■ **WHAT THE TASK REQUIRES**: Take the lines from the line containing "This screenshot has height=608, width=1129." through the end of the entries and output them exactly, with no pictures and nothing more.

■ **DATA FOR ANALYSIS**:
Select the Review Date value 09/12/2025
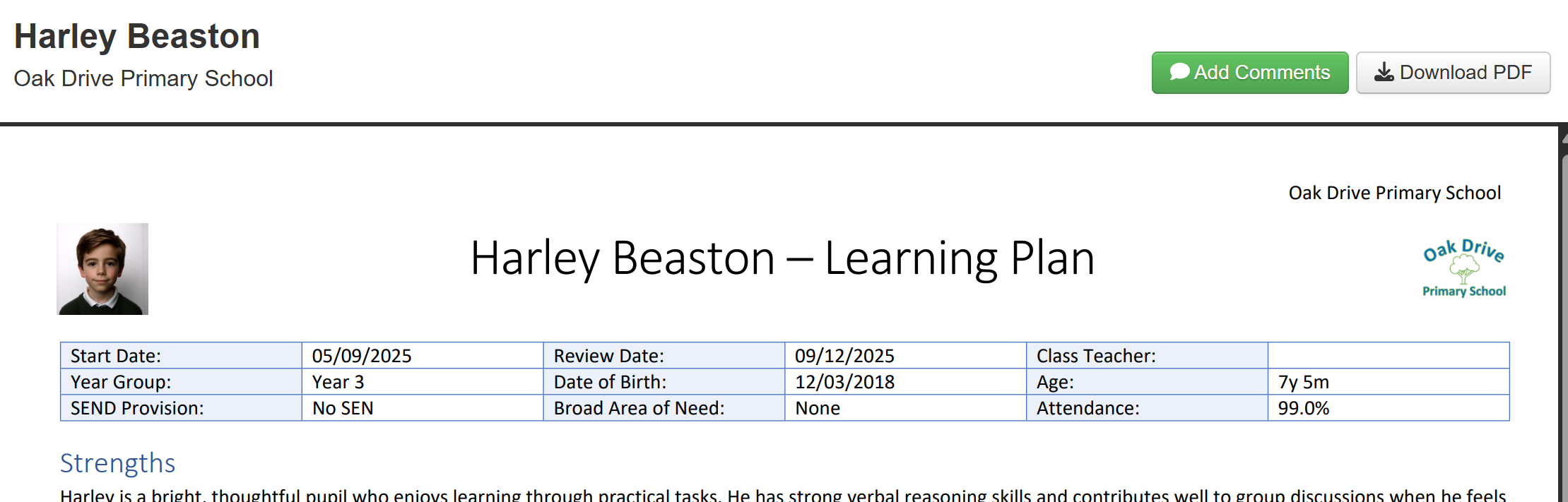The height and width of the screenshot is (502, 1568). pos(844,356)
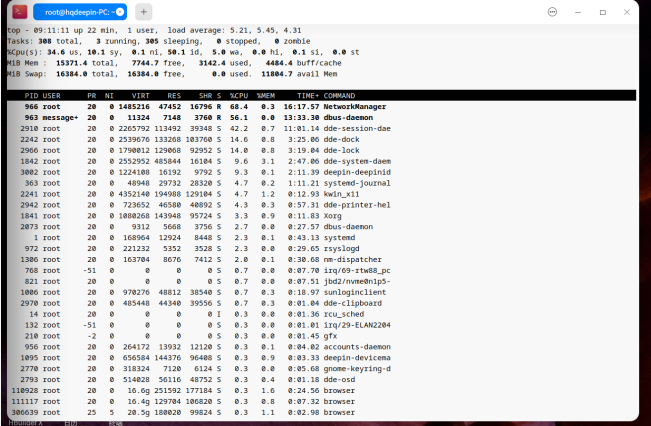
Task: Minimize the terminal window
Action: pyautogui.click(x=578, y=12)
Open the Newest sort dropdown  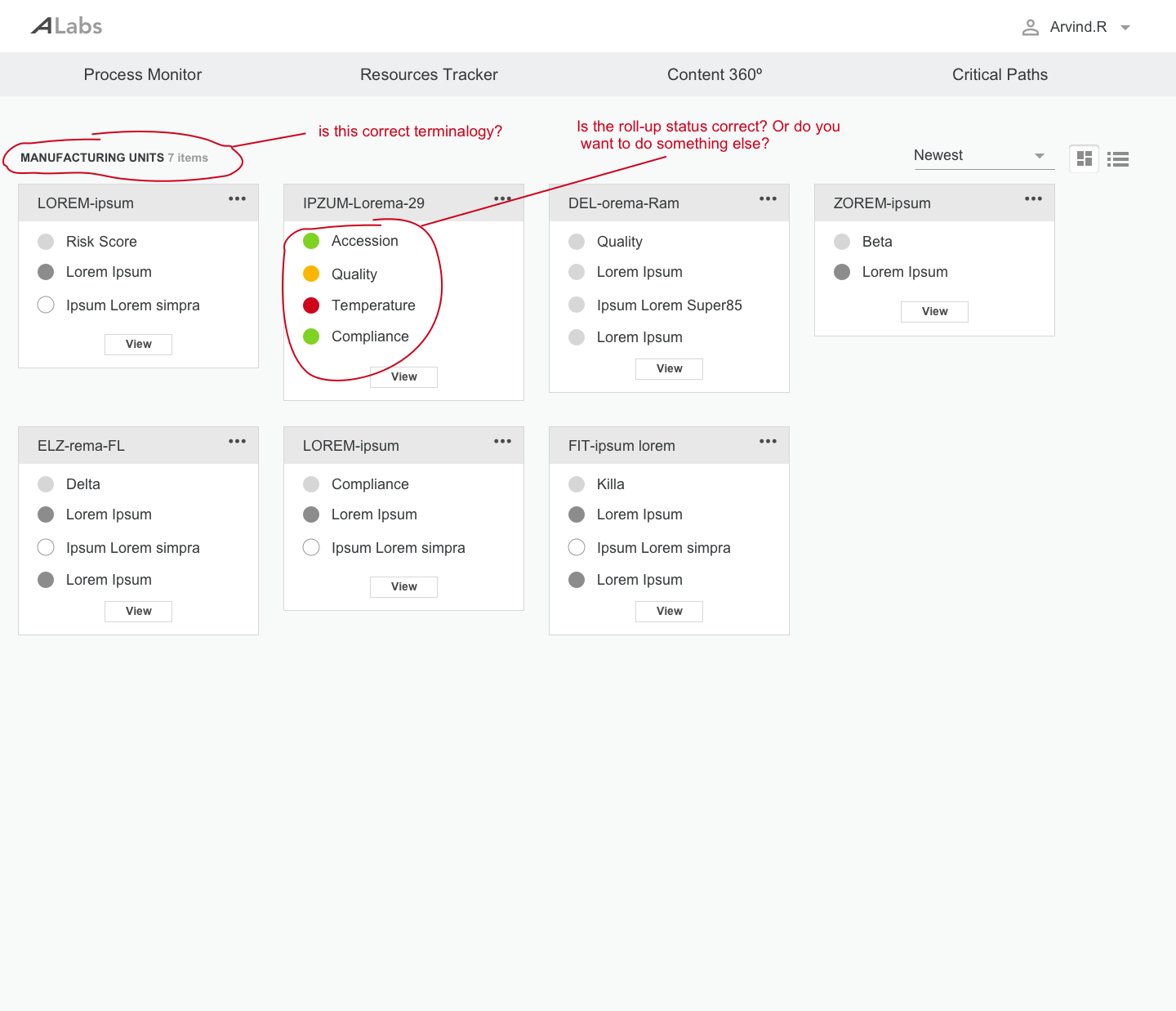(x=983, y=155)
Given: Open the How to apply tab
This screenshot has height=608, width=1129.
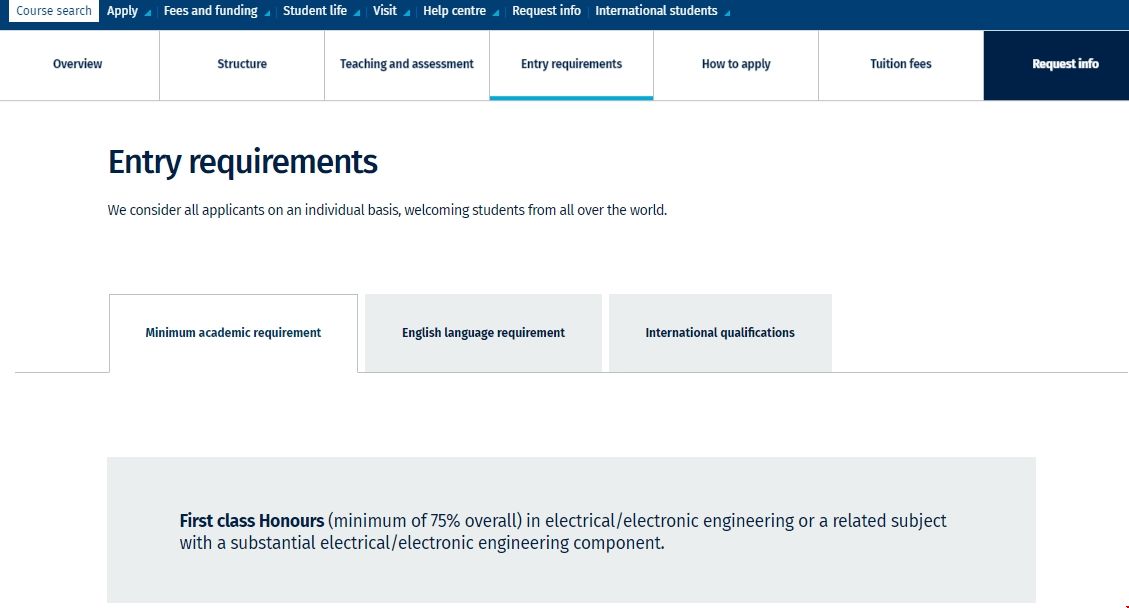Looking at the screenshot, I should point(736,64).
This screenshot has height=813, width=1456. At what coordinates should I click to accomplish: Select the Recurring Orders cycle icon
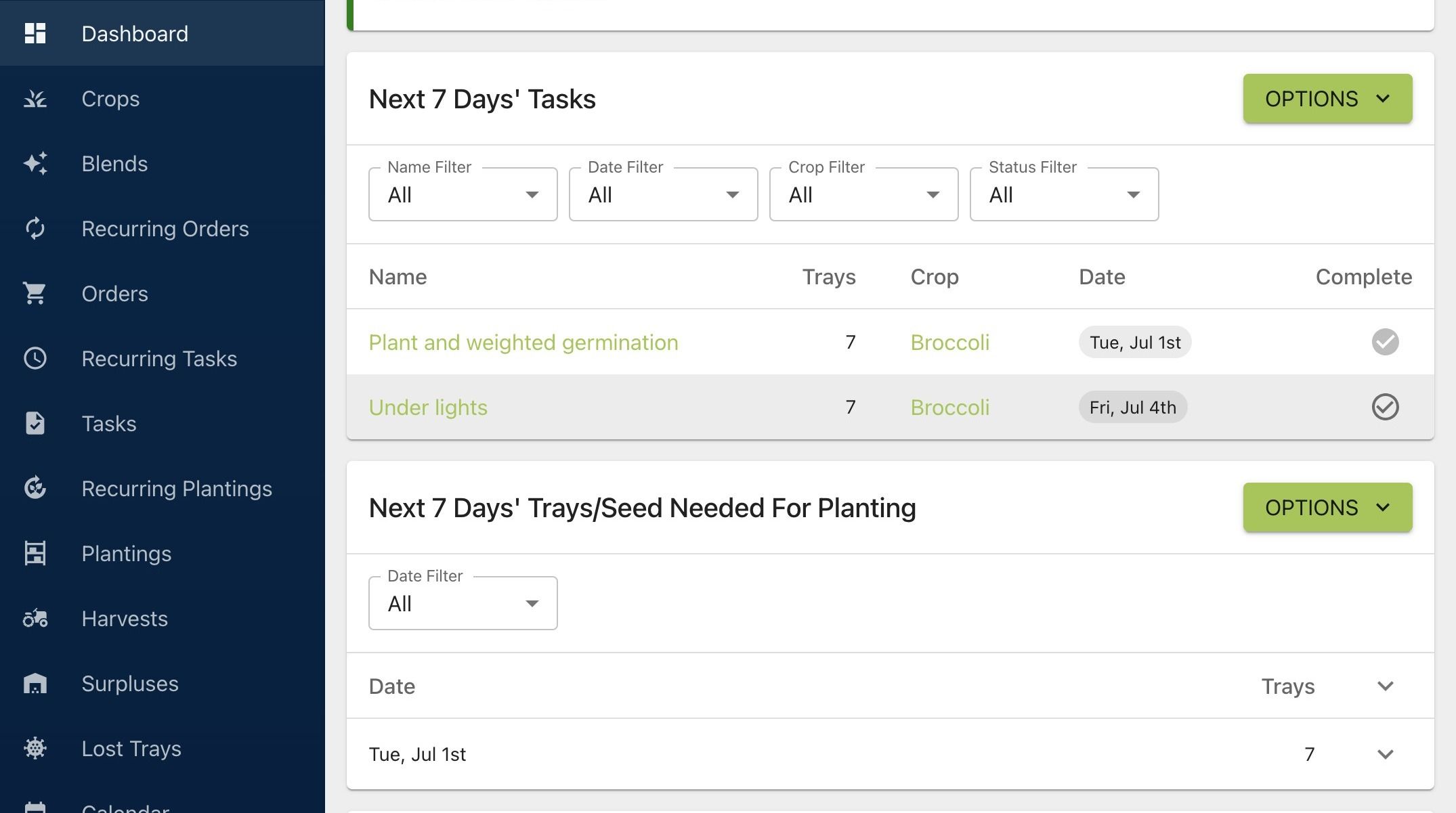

■ **SOLUTION FOR THIS PROBLEM**:
This screenshot has height=608, width=1129.
Looking at the screenshot, I should point(736,64).
This screenshot has height=813, width=1456. At what coordinates should I click to accomplish: Select the Recurring Orders cycle icon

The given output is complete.